What is “without prejudice”?
Negotiations genuinely aimed at settling a dispute between the parties
and which are referred to as ‘without prejudice’ cannot
be referred to in evidence during litigation if those negotiations
fail.
Why does it exist?
For public policy reasons, to try to encourage parties to settle their
disputes without resorting to litigation, thereby reducing costs for
those in dispute (as well as tax payers).
When does it apply?
Best practice is to declare a negotiation to be ‘without prejudice’ at
the very start. This can be done by simply asking the other party
at the start of the conversation to speak on a ‘without prejudice’ basis
or, if the negotiations are in writing, the words should be printed
at the top of any communication (e.g. letter, email, compromise agreement
etc).
However whether the courts will subsequently view the negotiations
as ‘without prejudice’ is a matter of law and not one for
agreement between the parties. The key is that the discussions
must be a genuine attempt to settle a dispute and
not subject to any of the exceptions referred to below.
This rule of law also assists where parties forget to label
the negotiations ‘without prejudice’. The court
can rule that evidence enjoys ‘without prejudice’ status
even if not specifically mentioned at the time. It is strongly
advised, however, to ensure that the wording is specifically cited.
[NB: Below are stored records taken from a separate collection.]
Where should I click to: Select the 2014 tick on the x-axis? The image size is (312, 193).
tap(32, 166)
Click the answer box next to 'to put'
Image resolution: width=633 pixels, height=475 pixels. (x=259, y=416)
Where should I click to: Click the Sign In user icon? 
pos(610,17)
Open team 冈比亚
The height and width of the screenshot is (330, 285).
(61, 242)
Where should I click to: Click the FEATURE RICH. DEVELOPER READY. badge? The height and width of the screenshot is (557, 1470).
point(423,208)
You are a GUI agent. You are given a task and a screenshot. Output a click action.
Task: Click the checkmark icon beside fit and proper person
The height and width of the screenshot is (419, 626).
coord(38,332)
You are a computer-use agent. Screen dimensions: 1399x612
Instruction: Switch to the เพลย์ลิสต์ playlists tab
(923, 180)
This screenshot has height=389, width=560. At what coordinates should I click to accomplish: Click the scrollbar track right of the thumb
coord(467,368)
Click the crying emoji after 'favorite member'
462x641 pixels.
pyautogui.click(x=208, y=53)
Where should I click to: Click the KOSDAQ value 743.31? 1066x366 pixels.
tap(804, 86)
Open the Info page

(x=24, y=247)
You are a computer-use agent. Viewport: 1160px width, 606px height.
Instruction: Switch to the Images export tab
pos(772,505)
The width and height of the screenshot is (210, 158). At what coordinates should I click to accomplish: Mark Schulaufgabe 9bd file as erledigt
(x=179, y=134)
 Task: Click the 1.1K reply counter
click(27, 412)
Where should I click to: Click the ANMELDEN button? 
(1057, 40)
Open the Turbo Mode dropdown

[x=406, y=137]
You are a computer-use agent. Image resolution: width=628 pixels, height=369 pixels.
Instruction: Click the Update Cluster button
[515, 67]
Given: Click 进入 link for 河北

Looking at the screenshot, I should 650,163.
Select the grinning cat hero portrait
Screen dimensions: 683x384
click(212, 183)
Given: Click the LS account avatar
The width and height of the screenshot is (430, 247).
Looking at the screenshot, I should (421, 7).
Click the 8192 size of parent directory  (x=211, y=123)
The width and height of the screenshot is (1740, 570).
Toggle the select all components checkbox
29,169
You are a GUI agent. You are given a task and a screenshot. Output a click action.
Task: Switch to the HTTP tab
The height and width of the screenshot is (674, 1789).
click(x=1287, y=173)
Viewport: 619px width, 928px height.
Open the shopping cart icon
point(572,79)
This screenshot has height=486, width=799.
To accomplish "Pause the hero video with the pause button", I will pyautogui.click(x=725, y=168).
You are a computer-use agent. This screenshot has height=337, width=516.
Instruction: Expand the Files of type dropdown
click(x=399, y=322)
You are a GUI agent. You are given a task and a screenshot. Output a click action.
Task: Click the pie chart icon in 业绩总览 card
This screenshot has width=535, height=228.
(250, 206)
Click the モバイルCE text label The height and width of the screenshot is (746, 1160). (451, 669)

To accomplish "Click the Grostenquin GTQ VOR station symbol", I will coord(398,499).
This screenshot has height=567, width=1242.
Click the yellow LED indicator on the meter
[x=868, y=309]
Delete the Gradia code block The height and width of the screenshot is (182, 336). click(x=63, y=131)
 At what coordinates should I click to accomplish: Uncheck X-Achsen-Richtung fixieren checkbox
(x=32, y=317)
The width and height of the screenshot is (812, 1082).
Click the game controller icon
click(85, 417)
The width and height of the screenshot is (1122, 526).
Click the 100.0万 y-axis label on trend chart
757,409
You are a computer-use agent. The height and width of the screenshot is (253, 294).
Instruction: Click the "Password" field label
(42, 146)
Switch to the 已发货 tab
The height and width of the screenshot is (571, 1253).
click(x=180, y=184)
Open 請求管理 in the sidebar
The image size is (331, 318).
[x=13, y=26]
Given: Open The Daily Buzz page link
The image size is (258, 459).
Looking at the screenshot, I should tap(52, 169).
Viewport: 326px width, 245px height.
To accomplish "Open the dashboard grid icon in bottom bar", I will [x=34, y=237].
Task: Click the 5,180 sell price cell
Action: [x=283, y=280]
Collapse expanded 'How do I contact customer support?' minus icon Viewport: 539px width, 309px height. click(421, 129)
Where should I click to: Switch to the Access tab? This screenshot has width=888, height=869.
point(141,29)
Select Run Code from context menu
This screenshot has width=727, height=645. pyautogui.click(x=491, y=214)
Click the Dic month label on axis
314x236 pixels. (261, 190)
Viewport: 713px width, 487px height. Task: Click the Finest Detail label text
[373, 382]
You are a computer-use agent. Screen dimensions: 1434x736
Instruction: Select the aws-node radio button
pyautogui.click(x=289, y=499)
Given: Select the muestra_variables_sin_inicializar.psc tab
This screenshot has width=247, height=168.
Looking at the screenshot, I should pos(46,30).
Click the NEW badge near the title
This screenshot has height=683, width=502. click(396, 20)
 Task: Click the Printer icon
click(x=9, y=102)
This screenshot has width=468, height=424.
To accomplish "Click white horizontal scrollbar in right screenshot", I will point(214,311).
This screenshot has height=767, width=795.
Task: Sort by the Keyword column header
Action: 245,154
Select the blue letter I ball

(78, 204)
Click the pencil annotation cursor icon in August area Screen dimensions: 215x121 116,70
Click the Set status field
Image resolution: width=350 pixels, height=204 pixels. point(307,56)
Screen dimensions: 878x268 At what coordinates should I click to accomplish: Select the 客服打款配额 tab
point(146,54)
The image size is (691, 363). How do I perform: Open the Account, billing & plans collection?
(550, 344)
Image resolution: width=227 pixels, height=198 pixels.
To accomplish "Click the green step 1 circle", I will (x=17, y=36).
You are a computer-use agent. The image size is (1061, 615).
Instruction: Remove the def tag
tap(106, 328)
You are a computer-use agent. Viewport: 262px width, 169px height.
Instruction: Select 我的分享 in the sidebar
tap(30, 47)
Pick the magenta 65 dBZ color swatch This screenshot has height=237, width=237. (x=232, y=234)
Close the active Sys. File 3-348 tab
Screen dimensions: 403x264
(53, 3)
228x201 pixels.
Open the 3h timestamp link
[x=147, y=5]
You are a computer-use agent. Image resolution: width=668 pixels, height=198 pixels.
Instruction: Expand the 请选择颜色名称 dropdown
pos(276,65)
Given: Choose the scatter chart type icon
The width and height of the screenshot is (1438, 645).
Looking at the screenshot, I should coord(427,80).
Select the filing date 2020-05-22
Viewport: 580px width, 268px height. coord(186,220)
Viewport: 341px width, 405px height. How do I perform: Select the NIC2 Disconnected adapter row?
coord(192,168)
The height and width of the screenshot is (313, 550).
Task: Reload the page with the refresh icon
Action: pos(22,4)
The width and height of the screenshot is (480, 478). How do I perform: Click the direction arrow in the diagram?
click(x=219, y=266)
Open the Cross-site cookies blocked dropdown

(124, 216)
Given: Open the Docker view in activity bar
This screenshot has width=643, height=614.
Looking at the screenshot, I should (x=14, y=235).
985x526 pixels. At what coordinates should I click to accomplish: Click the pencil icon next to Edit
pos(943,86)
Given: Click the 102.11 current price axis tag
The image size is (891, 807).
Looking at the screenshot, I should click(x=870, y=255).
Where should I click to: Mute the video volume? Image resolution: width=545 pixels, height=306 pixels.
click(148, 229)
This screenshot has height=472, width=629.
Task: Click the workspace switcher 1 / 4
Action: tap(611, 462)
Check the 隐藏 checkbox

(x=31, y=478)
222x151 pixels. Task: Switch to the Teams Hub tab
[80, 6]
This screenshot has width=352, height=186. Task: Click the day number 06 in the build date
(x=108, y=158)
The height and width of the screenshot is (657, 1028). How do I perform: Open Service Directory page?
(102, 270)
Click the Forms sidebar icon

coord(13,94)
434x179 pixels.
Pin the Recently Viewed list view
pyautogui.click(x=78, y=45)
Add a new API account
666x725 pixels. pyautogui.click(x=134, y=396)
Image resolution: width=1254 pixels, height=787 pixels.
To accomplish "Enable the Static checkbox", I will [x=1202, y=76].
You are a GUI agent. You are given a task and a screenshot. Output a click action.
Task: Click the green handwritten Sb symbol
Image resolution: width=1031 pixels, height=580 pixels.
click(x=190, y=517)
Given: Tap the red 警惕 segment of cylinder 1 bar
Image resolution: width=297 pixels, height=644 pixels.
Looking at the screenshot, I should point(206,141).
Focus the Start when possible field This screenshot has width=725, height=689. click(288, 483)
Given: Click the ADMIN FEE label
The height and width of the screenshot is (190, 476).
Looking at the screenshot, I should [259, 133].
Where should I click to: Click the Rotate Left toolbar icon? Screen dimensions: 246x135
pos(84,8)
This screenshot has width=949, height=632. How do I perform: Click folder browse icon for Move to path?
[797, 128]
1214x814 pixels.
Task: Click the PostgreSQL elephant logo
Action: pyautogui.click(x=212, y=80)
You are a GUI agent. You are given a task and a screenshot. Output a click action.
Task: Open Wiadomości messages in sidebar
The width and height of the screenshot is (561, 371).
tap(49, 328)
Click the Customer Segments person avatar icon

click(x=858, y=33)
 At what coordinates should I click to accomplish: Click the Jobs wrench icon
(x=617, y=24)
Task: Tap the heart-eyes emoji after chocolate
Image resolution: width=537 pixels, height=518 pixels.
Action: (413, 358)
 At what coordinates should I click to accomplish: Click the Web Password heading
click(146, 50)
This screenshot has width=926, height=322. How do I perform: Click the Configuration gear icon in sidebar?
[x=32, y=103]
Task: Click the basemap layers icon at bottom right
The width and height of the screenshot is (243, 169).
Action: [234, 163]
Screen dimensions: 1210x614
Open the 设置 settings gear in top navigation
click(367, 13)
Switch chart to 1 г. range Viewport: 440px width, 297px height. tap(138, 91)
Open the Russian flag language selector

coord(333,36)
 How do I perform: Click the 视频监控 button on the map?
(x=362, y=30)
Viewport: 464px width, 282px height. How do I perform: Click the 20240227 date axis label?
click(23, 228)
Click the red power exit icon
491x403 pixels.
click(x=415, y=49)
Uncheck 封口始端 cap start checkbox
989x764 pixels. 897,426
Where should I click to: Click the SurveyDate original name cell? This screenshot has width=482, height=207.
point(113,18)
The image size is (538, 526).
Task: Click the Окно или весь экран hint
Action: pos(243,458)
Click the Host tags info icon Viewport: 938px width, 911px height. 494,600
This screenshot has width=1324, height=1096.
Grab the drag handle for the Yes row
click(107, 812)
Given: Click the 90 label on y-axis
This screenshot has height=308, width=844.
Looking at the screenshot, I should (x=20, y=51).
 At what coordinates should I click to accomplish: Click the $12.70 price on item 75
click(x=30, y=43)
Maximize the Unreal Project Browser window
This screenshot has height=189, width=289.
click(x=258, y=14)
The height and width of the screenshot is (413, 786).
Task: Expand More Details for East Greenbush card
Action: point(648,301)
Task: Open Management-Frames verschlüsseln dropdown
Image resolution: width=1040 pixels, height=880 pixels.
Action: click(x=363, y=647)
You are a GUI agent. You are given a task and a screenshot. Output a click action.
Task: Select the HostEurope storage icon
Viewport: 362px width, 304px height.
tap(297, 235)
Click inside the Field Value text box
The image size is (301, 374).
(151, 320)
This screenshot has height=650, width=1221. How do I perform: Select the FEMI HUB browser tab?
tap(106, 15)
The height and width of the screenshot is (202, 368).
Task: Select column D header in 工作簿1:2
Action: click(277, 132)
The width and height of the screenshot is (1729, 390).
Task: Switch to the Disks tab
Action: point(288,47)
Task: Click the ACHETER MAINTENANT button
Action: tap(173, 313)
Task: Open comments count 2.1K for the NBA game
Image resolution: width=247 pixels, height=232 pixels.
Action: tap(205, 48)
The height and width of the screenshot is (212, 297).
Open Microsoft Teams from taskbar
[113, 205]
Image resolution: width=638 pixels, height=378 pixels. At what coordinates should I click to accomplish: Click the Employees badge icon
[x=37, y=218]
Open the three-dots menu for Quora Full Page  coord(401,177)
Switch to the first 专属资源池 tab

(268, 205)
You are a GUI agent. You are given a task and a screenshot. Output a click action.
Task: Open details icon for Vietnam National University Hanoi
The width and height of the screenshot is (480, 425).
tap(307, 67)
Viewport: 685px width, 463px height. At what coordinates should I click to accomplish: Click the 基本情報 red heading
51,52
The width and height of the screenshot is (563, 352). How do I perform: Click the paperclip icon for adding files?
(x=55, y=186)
How does this affect employers?
In the employment context the most common situation in which ‘without
prejudice’ discussions arise is on termination of employment. The
rule gives the employer the opportunity to have an early and frank
discussion regarding settlement of any possible claims.
Exceptions
Unambiguous impropriety
The ‘without prejudice’ rule does not give employers (and
employees) carte blanche to say and do whatever they wish to achieve
a settlement. If there is evidence of unambiguous impropriety
by either party the court can consider the matters discussed regardless
of whether the parties agreed that the discussions would be on a ‘without
prejudice’ basis.
Examples include an attempt to blackmail the other party
or to subject the other party to another unlawful act,
e.g. further discrimination.
‘Without prejudice save as to costs’
If this label is attached to settlement discussions which
subsequently break down the party making the offer could
later bring the offer to the attention of the court when
it is considering the issue of costs.
This is a useful tactic for employers who are making a
reasonable settlement offer that the employee is unlikely
to beat through litigation, as it may have the opportunity
to recover some of its costs from the employee if the offer
is not beaten.
Waiver
Parties can agree to waive ‘without prejudice’ status
attached to any document or discussion but this must be done with the
consent of both parties.
Meaning of ‘dispute’
To invoke the ‘without prejudice’ rule there must be a
dispute. In the case of BNP Paribas v Mezzotero [2004] IRLR
508 the employee raised a grievance about discrimination, which the
employer then proposed to settle by offering a settlement and terminating
her employment, even though this was not what she had requested. The
court found that the mere raising of a grievance did not mean that
there was a ‘dispute’ between the parties and accordingly
the employer’s settlement offer in this case could be referred
to in evidence.
This case impacted on the timing of such discussions and
employers were advised that the safest option was to go
through the disciplinary procedure and issue the notice of dismissal,
thereby ensuring that there was a ‘dispute’ at which point they could enter
into ‘without prejudice’ discussions.
The case also highlighted the ‘unambiguous impropriety’ exception
as the employee in question raised an allegation of discrimination. The
employer subsequently attempted to settle this claim but in doing so
subjected the employee to further discrimination.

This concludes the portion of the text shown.